Edmond Bezik (; , born 12 August 1975 in Tehran, Iran) is a retired Armenian-Iranian footballer and coach. He played for Persepolis, Sepahan and Ararat Tehran and was a member of Iran national football team. He is currently head coach of Persepolis's under-23 team.

Club career
Bezik originally started his play in the FC Ararat Tehran, which has a policy of recruiting young Iranian footballers of Armenian ancestry. There he was noticed for his impressive finishing skills, and was soon transferred to Persepolis Tehran. There he was able to please fans and scored some memorable goals.

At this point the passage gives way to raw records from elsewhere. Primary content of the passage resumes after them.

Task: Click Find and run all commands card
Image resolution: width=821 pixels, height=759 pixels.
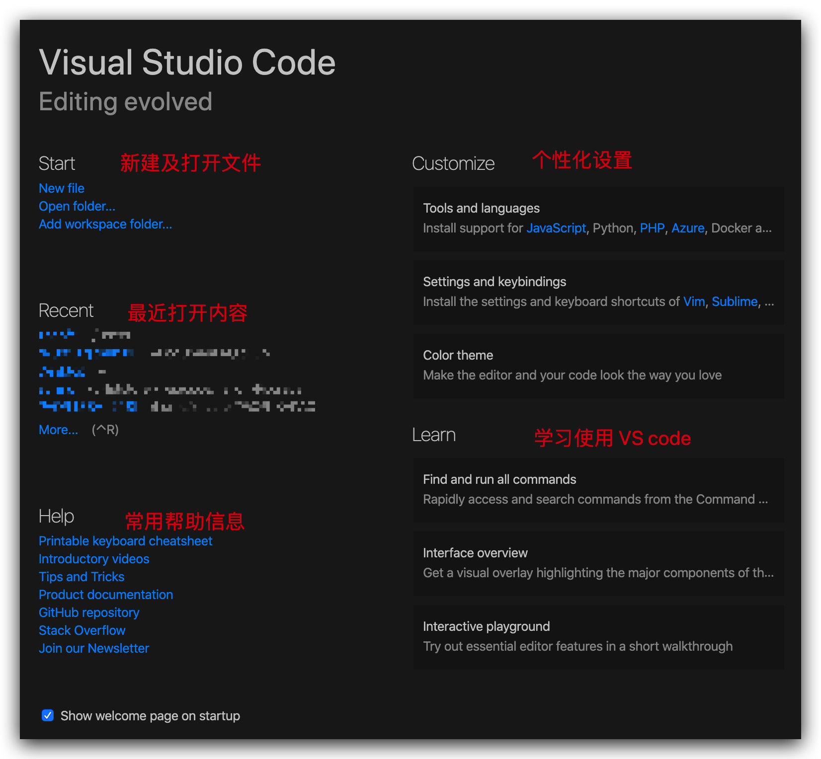Action: 598,489
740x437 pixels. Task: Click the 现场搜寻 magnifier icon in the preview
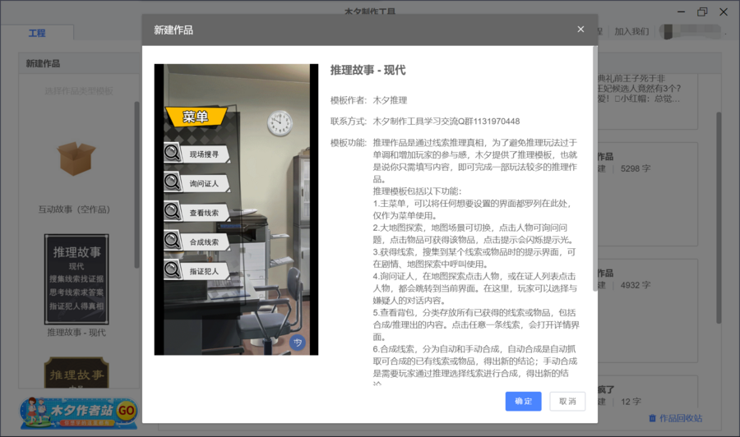(173, 153)
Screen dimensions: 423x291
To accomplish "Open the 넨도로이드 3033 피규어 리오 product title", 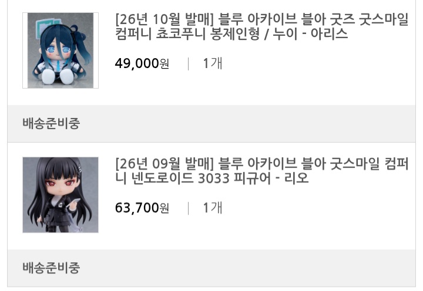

Arguably his most memorable game may have been in 1996 during the Tehran derby between Persepolis FC and Esteghlal. Persepolis had not beaten Esteghlal for seven seasons, but Bezik was able to score the last minute winner in that match to claim a spot in many Persepolis fan's hearts.

Success was short-lived though and after a couple of very poor seasons, he along with many other Persepolis players were let go from the team. Bezik was immediately signed by Foolad Sepahan. His move to Isfahan was just what his career needed. In the 2002–03 season of the IPL, Bezik became the league's top goalscorer with 13 goals, and led the team to the league championship. He was deservedly called up to the national team and was starting to make his way into the squad when he became injured. He has come back from his injury but has not been able to score consistently. When new Sepahan manager, Luka Bonačić was hired, he deemed that Bezik was not needed for the squad.

Bezik signed a one-year contract with Azadegan League outfit, Shahrdari Bandar Abbas, with whom he will be playing until the end of the 2006–07 season.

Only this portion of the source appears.